CRS + HIPEC offers clinical benefits 0ver conventional treatment in certain types of Peritoneal Surface Malignancies (PSM). This type of treatment is performed with curative intent, and considered standard therapy in pseudomyxoma peritonei, peritoneal mesothelioma and PC from colorectal and appendiceal tumors. It is recommended in primary as well as recurrent ovarian tumors. There is consensus in PC of gastric origin and other infrequent PSM. International Health Agencies recommend using this treatment modality at highly specialized centers, by an experience team able to ensure efficacy and safety results, under carefully controlled research programs, regularly evaluated.

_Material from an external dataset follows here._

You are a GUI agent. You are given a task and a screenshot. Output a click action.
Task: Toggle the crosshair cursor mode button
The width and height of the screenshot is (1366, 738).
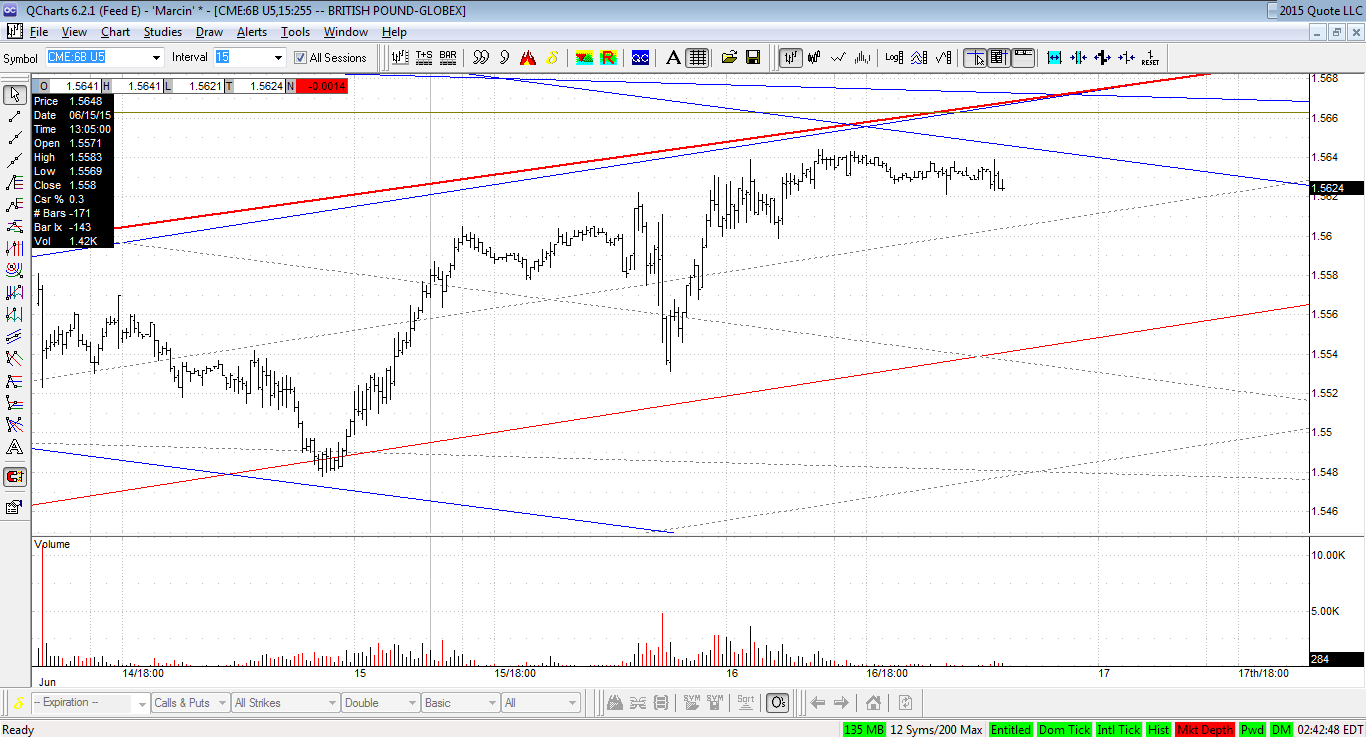click(975, 57)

From September06 to April14, 466 pt swith PC from different PSM types have been treated with 513 CRS + HIPEC procedures. 200 pts had PC from colon tumors, 99 pseudomyxoma peritonei, 78 recurrent ovarian cancer, 26 gastric PC, 21 appendiceal tumors, 16 malignant peritoneal mesothelioma, 11 no-GIST peritoneal sarcomatosis, 8 rectum tumors, 5 urachus origin and 4 from small bowel tumors. 79.9% had chemotherapy prior to CRS + HIPEC, and 91.2% prior surgery. Mean PCI 13/39. CRS achieved in 95.4%. HIPEC adjusted the type of chemotherapy agent and exposure time to the PSM. Mean HIPEC temp: 42.5°C. Mean op time was 368 min. Mean ICU and hospital stays, 2d and 13.1 d, respectively.


A third party is currently auditing these preliminary results. Morbidity: 25.5%. Reoperations: 3.4%. Anastomotic dehiscence's: 0%. Hospital readmissions: 4.6%. 30-day mortality: 1 pt Mean follow up: 24.7m. 1y predicted survival: 90.3%. Mean sv: 46.2m. Colon PC: sv probability at 12m: 91.5%, 3y sv 48.3%, 5y sv: 32%. Mean sv 41.3m. Pseudomyxoma peritonei: 1y sv: 96.9%, 3y sv: 87.4%. Mean sv 67m. Recurrent ovarian cancer: 1y sv: 93.1%. Mean sv 41.6m and median sv 45.4m. Appendiceal PC: 1y sv: 84%. Mean sv 36.8 and median sv 35.2m. Gastric PC: 1y sv: 66.3%. Median sv 27.2m Malignant peritoneal mesothelioma: sv probability at 12m: 79.3%. Mean sv 35.4m and 5y predicted sv 41%.


Our experience confirmed that CRS + HIPEC offers clinical benefits over conventional treatment in certain types of Peritoneal Surface Malignancies (PSM), as described in other series.


All authors have declared no conflicts of interest.